A garota do Leblon que começou a carreira artística no Tablado, atuando em peças infantis, pode ser vista nos cinemas em Tieta do Agreste, de Cacá Diegues; Ed Mort, de Alain Fresnot, e O que é Isso, Companheiro?, de Bruno Barreto. E também está em A Guerra de Canudos, de Sérgio Rezende, ainda a ser lançado.

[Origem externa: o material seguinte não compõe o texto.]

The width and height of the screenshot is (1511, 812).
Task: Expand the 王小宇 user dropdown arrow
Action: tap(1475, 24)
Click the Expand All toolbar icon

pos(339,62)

Aos 26 anos, Cláudia Abreu diz que não se afastou definitivamente da tevê e nem do teatro. O problema é a falta de tempo, explica. Se falta tempo, sobram convites. Tem papel garantido em qualquer uma das próximas novelas da Globo. No momento, ela curte sua personagem em A Guerra de Canudos - Luiza, a protagonista do filme. Garante que é sua melhor personagem, se bem que Cibele, a engraçada apresentadora de um programa infantil de Ed Mort, esteja rendendo muitos elogios. Cláudia também é elogiada por seu papel em O Que é Isso, Companheiro?, em que faz uma guerrilheira que enfrenta conflitos interiores. E ela não vai parar por aí. Logo depois de Canudos, embarcará em mais um projeto cinematográfico, o filme O Matador, com motivação especial: o diretor, José Henrique Fonseca, é seu novo namorado.